Nicht nur das Schlittern Österreichs in Richtung Suizidbeihilfe machte die Parlamentsdebatte vom Donnerstag spannend. Aufschlussreich ist für das politische Klima in der Alpenrepublik auch, mit welcher Vehemenz im Parlament reagiert wurde, als Marcus Franz vom „Team Stronach“ dazu aufrief, die „Würde am Anfang des Lebens“ in den Blick zu nehmen. Dass es in Österreich gar keine Abtreibungsstatistik gibt, sei „ein untragbarer Zustand“, so Franz. Mehr hatte es nicht gebraucht: In der sonst so harmoniebetonten Aussprache wurden die Zwischenrufe immer lauter, bis Parlamentspräsidentin Doris Bures (SPÖ) schließlich eingriff – und den Redner zur Mäßigung aufforderte, nicht aber die Zwischenrufer!

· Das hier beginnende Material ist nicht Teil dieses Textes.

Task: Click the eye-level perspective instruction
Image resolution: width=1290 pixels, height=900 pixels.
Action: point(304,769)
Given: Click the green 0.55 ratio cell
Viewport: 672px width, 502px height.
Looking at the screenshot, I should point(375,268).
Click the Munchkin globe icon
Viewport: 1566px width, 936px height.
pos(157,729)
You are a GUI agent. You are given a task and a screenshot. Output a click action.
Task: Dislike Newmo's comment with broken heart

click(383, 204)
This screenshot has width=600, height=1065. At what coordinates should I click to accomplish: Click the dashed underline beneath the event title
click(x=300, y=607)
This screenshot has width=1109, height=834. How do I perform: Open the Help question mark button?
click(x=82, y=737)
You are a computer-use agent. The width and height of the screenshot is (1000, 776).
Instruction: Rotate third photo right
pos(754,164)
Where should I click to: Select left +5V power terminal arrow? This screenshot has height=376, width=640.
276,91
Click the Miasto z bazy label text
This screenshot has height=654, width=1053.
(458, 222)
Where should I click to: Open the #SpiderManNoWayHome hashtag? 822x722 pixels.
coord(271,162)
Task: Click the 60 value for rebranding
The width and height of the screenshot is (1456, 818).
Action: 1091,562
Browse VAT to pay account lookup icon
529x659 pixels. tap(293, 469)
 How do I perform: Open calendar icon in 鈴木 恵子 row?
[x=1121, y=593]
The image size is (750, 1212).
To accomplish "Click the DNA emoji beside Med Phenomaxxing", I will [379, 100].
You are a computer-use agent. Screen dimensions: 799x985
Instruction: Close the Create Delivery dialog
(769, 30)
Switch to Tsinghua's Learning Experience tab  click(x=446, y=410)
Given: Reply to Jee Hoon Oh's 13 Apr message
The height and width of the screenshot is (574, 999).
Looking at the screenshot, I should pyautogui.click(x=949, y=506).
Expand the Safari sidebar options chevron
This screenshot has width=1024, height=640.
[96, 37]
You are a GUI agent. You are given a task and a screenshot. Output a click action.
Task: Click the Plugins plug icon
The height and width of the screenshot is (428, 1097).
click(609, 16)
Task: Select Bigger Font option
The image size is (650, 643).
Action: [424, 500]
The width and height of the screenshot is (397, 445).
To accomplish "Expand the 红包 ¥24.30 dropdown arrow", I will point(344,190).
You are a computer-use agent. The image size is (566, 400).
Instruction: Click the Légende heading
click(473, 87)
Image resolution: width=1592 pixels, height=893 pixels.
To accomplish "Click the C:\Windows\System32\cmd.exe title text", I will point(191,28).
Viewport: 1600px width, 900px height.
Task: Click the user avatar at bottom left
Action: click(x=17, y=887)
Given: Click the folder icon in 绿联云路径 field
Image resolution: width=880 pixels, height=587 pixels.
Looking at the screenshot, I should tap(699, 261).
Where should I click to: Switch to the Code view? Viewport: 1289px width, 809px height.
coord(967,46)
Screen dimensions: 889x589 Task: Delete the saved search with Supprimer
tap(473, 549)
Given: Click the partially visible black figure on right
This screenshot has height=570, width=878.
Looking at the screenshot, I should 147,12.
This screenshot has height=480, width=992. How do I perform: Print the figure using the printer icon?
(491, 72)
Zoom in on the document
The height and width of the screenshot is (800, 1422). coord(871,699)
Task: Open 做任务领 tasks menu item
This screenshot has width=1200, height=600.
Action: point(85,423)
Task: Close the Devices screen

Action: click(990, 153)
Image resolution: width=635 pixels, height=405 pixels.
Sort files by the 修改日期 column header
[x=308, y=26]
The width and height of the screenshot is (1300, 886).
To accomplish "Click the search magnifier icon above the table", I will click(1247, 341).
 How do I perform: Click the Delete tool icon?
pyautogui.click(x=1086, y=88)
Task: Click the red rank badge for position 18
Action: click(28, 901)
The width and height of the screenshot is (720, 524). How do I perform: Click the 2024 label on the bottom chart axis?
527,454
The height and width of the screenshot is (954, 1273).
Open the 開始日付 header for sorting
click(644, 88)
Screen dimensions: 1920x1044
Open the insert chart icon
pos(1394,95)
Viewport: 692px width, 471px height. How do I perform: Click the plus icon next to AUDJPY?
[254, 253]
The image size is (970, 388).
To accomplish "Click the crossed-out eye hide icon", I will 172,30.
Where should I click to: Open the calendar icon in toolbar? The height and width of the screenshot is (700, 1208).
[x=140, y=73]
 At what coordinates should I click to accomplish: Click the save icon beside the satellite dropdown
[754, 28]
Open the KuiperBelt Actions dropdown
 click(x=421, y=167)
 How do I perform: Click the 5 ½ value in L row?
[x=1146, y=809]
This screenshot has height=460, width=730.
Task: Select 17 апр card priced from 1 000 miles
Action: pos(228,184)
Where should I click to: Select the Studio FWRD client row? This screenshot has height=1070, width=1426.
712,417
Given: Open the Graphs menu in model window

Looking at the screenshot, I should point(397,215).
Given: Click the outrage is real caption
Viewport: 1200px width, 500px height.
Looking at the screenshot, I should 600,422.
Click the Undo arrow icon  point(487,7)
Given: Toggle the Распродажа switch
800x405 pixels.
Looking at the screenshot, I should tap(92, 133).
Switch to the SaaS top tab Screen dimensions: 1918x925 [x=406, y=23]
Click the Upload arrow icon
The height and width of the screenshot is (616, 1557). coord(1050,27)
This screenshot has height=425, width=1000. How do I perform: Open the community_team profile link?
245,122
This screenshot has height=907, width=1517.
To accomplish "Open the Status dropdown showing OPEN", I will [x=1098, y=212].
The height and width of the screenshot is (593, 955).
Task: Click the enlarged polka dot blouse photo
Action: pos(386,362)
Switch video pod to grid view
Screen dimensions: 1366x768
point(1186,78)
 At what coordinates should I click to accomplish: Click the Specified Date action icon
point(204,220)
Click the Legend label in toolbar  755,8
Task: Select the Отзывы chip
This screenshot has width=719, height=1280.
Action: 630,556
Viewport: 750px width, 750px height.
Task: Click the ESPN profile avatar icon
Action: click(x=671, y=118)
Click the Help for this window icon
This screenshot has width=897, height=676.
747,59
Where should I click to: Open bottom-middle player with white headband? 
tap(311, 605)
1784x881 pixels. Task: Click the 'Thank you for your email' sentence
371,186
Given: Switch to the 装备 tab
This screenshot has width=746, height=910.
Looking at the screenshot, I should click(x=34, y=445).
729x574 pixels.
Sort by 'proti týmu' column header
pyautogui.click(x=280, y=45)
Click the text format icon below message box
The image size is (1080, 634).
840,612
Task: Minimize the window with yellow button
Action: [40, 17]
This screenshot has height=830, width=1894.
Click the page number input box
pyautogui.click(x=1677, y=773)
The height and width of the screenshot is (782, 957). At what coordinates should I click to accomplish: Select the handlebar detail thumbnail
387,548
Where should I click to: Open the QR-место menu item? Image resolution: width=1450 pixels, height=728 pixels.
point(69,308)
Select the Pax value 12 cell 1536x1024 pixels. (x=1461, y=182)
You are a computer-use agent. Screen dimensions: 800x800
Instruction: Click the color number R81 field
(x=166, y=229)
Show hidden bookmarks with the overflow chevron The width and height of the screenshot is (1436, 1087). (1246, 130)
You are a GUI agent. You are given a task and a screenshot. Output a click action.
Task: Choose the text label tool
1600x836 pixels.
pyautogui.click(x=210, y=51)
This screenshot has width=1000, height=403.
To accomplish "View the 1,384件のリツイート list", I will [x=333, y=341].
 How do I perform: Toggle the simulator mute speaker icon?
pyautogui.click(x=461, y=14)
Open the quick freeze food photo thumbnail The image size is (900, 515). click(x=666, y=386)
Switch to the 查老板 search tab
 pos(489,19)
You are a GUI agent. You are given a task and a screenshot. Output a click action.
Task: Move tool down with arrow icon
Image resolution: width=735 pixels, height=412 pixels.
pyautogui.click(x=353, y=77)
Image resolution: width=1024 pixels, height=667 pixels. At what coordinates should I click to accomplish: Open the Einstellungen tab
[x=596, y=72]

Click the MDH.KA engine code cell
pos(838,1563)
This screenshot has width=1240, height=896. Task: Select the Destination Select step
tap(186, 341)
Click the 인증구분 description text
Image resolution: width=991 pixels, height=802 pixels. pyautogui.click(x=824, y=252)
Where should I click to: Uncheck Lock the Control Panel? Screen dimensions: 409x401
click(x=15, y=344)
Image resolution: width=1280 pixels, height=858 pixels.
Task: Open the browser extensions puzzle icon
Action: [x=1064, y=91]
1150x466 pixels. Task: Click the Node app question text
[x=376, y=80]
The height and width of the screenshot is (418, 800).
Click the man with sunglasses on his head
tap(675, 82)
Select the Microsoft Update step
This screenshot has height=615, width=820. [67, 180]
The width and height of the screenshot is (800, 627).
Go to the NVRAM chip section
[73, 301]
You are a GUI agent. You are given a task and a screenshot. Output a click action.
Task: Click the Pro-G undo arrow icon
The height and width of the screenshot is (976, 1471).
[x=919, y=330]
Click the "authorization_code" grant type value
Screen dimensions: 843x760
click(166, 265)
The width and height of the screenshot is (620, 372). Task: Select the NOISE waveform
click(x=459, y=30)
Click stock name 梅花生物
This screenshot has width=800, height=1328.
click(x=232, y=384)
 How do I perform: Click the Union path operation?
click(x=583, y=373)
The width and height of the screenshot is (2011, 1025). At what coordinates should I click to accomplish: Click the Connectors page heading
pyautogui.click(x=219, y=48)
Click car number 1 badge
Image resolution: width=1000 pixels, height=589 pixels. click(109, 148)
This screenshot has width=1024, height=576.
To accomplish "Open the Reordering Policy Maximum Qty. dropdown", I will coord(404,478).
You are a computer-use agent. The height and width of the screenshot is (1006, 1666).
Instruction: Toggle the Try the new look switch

Lob erntete sie dafür von den Grünen, die sich empört zeigten, dass einige sich hier erfrechten, „ihre kruden Ideen zu verbreiten und diese Debatte zu instrumentalisieren“. Sie können unbesorgt sein: Eine tabufreie Debatte ist in Österreich zwar über eine Legalisierung der Suizidbeihilfe möglich, nicht aber über flankierende Maßnahmen zur Abtreibung.